Section 63 of Act 170 of 1898, p. 376, provides that the record of a tax sale in the conveyance or mortgage office in the parish where the property is situated shall, if the property be not redeemed within a year from the date of filing of the deed for record, "operate as a cancellation of all conventional and judicial mortgages." The statute does not declare that the record of a tax sale shall operate as a cancellation of a vendor's
lien, but only conventional and judicial mortgages. The language of the statute, in that respect, is exactly the same that was used in the corresponding section of Act No. 85 of 1888, p. 132. In the case of S.D. Moody Co. v. Sewerage Water Board,117 La. 360, 41 So. 649, it was decided that the record of a tax sale, under the provisions of section 63 of Act 85 of 1888, did not operate as a cancellation of a lien securing the cost of paving the sidewalk in front of the property, but operated only as a cancellation of "conventional and judicial mortgages," and therefore that the purchaser at the tax sale took the property subject to the lien securing the payment of the cost of the pavement. The court called attention to the fact that, in the Act No. 80 of 1888, providing for the sale of property adjudicated to the state for unpaid taxes and not redeemed within the year, it was declared, in section 5, p. 90, that such sales vested in the purchaser "an absolute and perfect title to the property, * * * free of all mortgages, liens, privileges and encumbrances whatsoever, except all city and municipal taxes." The court said that it would be unreasonable to hold that the difference in the language of the two statutes enacted at the same session of the Legislature was accidental.
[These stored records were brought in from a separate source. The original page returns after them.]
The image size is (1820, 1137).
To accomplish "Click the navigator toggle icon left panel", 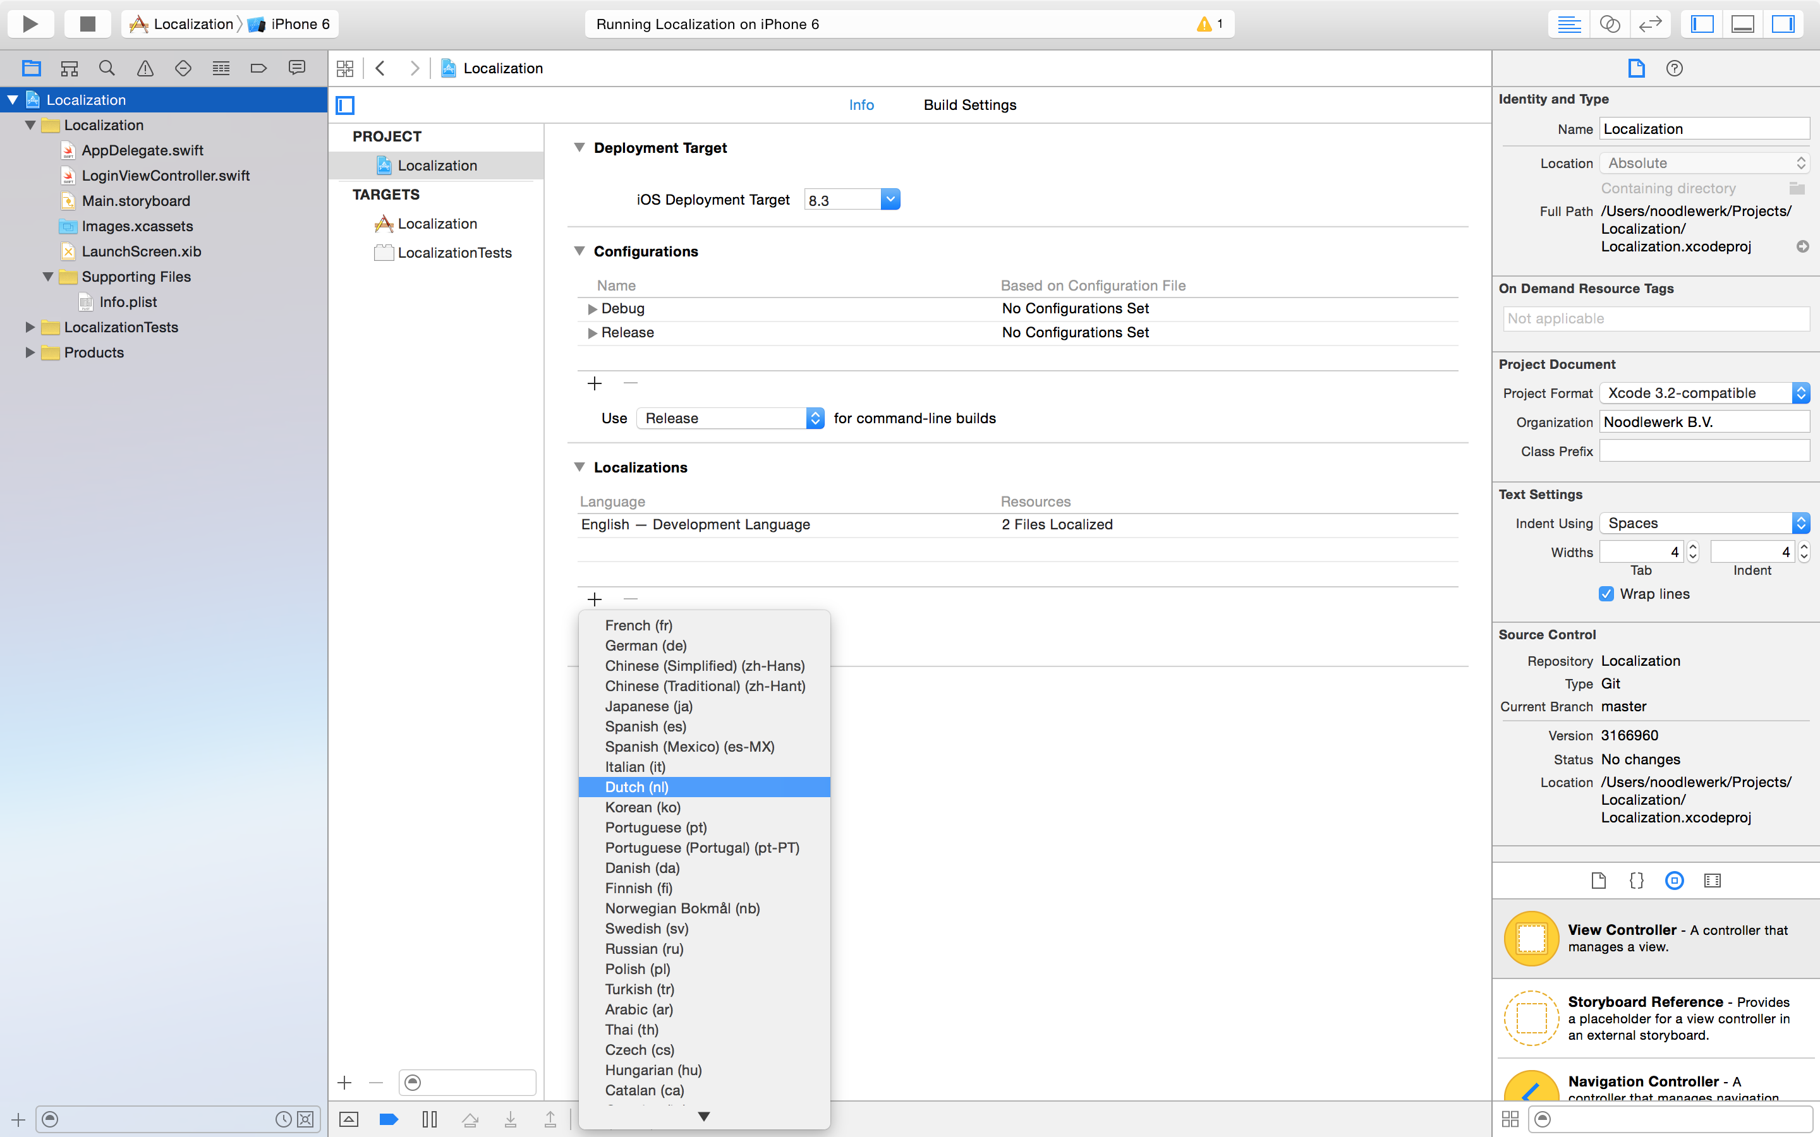I will coord(1702,23).
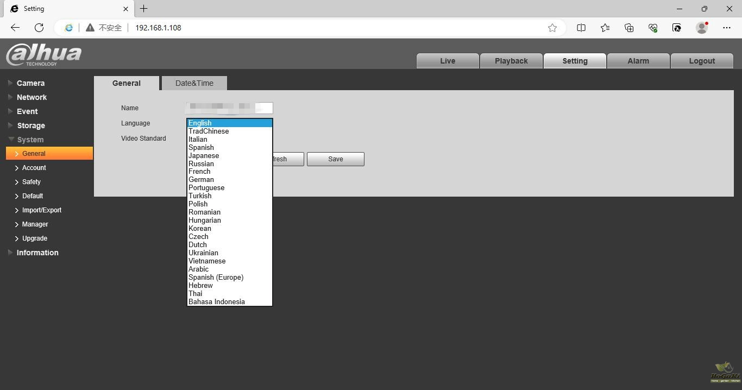Click the Logout button
This screenshot has height=390, width=742.
point(702,61)
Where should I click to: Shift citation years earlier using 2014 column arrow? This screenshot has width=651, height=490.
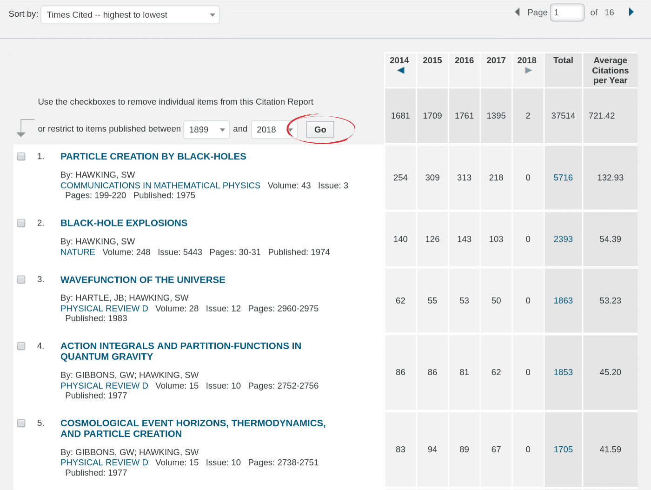[400, 70]
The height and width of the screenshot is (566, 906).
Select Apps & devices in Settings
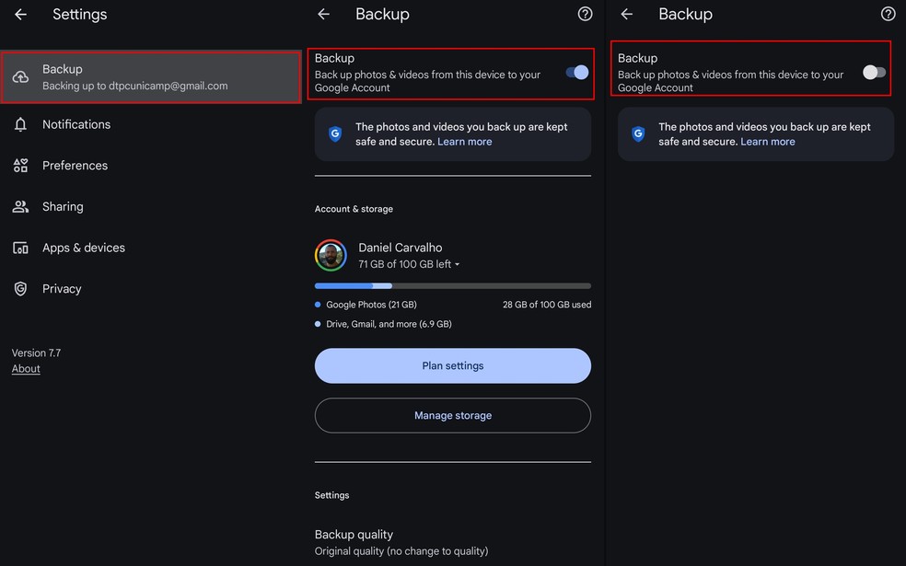pos(84,248)
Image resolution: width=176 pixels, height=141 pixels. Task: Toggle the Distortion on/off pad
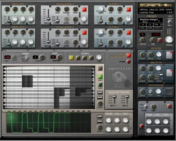(x=169, y=91)
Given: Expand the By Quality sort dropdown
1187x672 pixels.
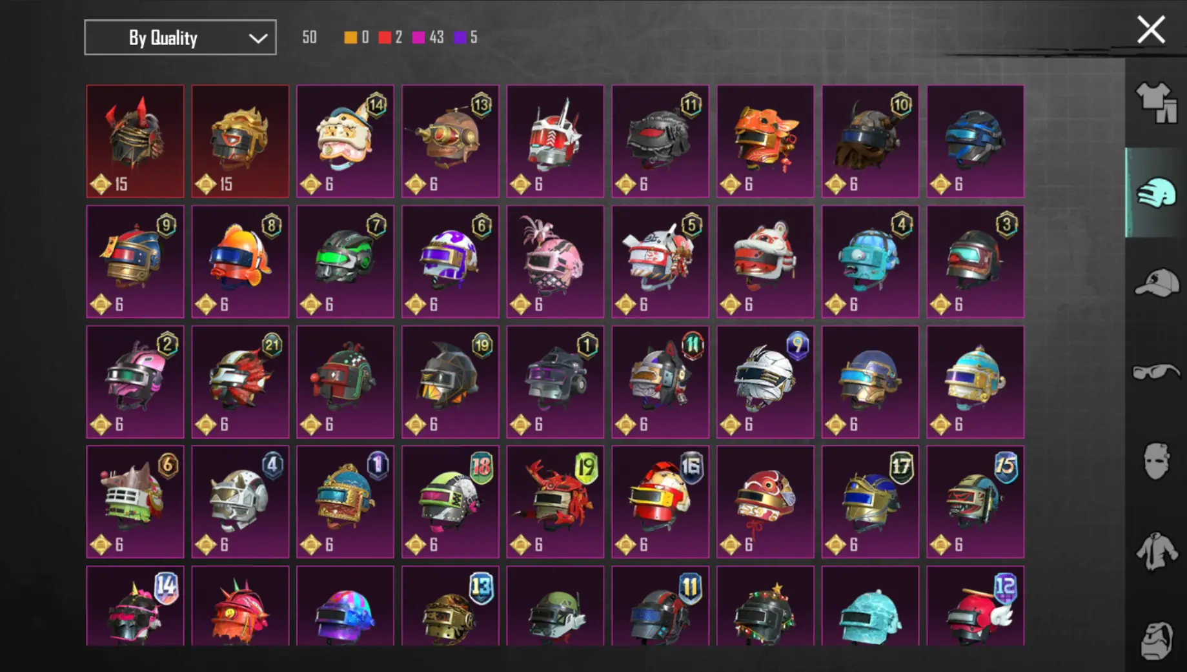Looking at the screenshot, I should pyautogui.click(x=180, y=37).
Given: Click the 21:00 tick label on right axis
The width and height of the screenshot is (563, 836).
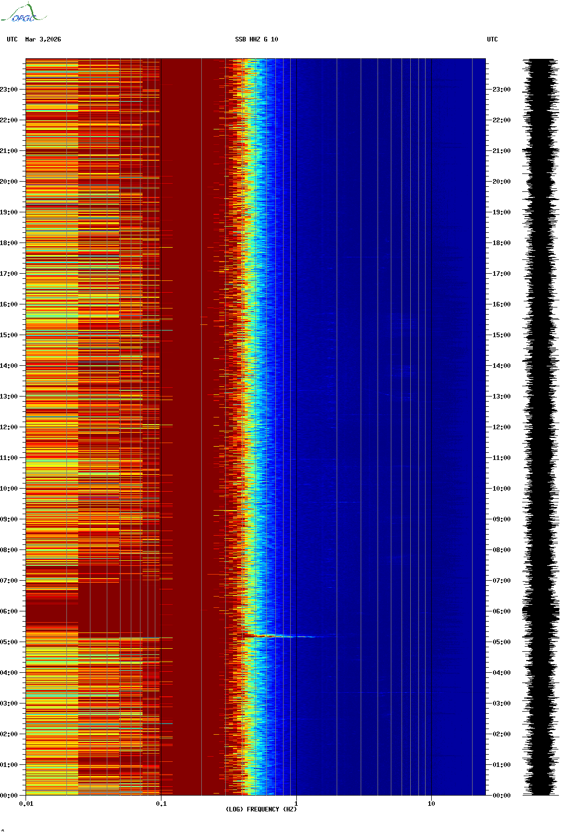Looking at the screenshot, I should coord(501,151).
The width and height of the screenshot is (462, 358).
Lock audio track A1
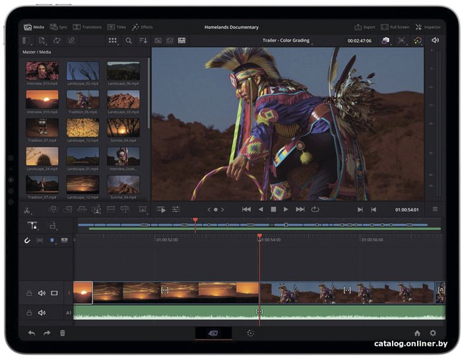coord(29,313)
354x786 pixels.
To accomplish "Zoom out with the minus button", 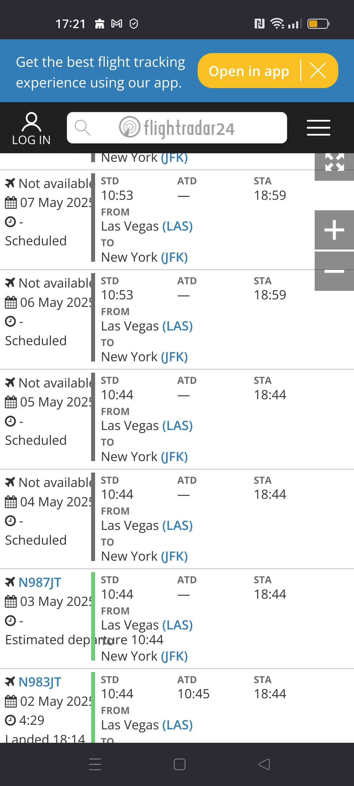I will (x=334, y=271).
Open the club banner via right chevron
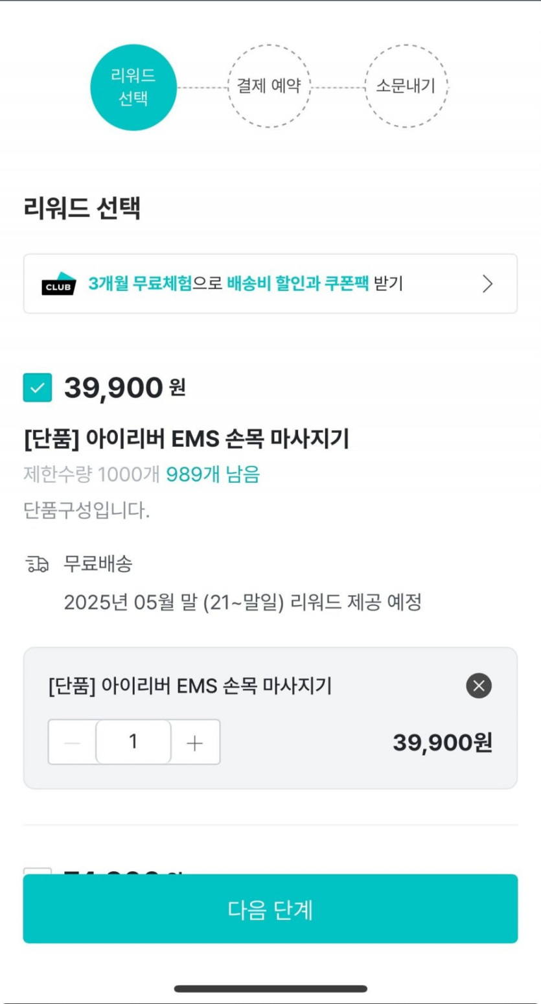 click(x=488, y=284)
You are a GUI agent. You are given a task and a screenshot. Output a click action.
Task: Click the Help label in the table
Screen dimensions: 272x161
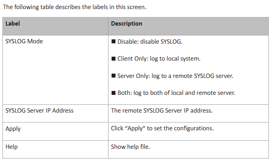(x=11, y=147)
It was argued in that case, as it is here, that, if a sale of property for delinquent taxes did not have the effect of canceling all liens previously recorded, the effect would be to subordinate the tax lien to all liens previously recorded, except conventional and judicial mortgages, and that the state might be prevented thereby, in some instances, from collecting her taxes. But the court pointed out that the effect of the two statutes was not to subordinate the tax lien to other liens, previously recorded, but merely to compel a purchaser at a tax sale, under the provisions of Act No.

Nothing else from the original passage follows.